* [課題 A]: 次の本文に出てくる人名をすべて書き出すこと。

* [本文]:
天平十六年(744年)安積親王が亡くなり、藤原仲麻呂の手によるもとと言われている。親王は、聖武天皇のただ一人の息子でありながら皇太子に立てられていなかった。
天平十八年の正月に開かれたこの肆宴(とよのあかり)には、藤原仲麻呂も参加し歌(歌は記録されていない)を披露している。橘奈良麻呂の変への導火線はこのころもくすぶり続けていたのであろう。
家持が越中の国の守に任ぜられたのは七月である。これについても橘諸兄の意向とする考えもあるが、藤原仲麻呂の意図がより反映されたとみる考えが強い。
万葉集という壮大な歴史歌物語である。
最近、万葉歌碑巡りというと雨がつきものである。大気の状態が不安定でところによっては大雨、という状況下ではあるが、天気予報を見る限りでは、四国は多少ましなようである。
朝4時半すぎに出発。明石海峡大橋を渡り、淡路島を通過、鳴門海峡大橋から高松自動車道へ。途中、仮眠や休憩を挟み10時に到着。

* [提供資料]:
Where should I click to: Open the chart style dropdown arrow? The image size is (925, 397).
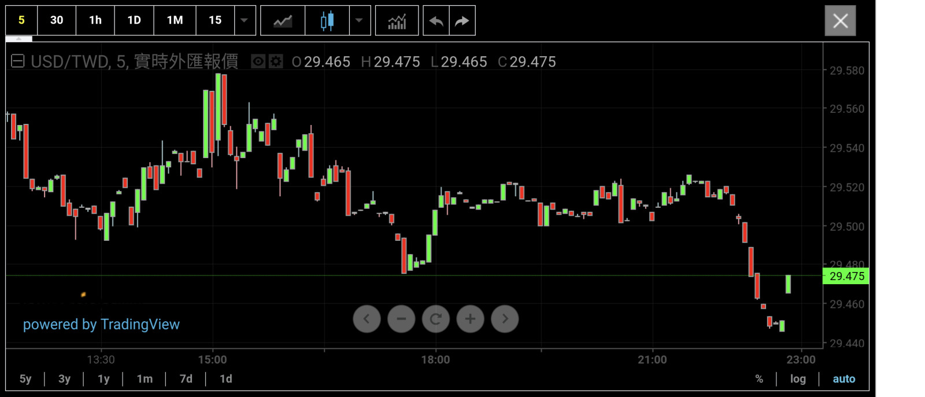tap(359, 21)
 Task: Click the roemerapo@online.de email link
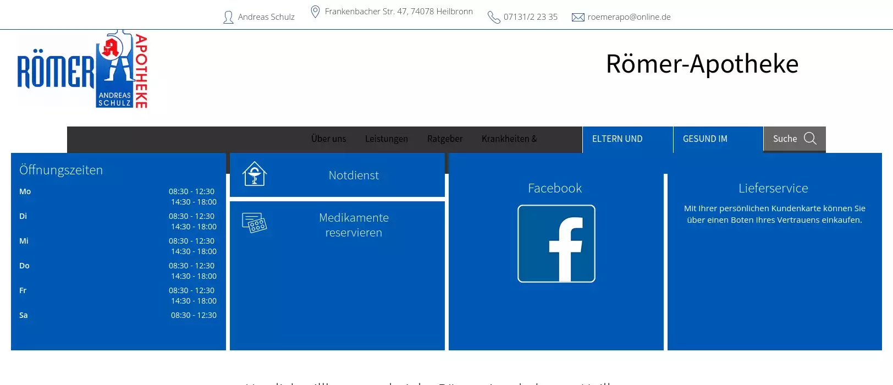tap(629, 17)
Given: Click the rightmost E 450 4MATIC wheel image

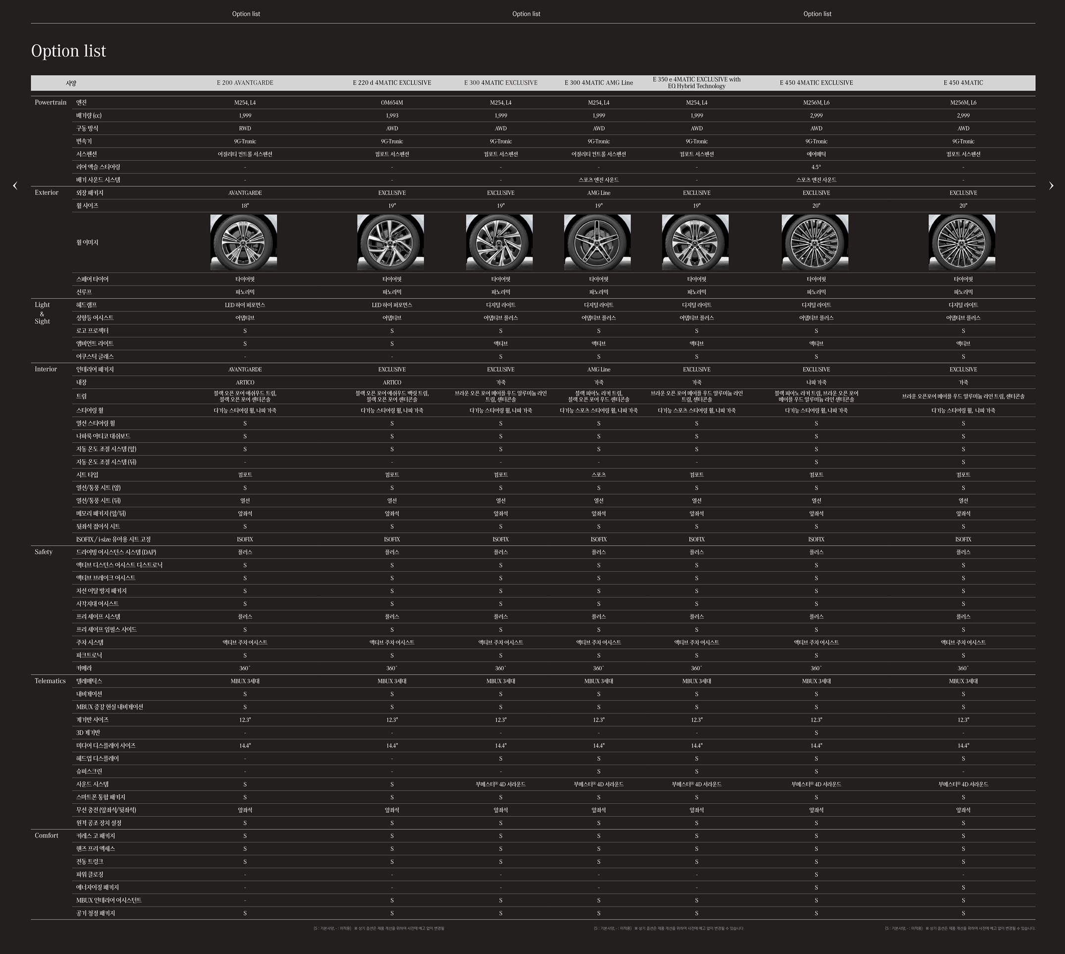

* [課題 B]: 上の提供資料のエントリをすべて書き直し、「image」を「picture」に置き換えること。それ以外は変えず、画像は省くこと。

* [解答 A]: 安積親王、藤原仲麻呂、聖武天皇、橘奈良麻呂、家持、橘諸兄

* [解答 B]:
Where should I click to: Open the chart style dropdown arrow? The picture size is (925, 397).
tap(359, 21)
 Task: Click the roemerapo@online.de email link
tap(629, 17)
Given: Click the rightmost E 450 4MATIC wheel picture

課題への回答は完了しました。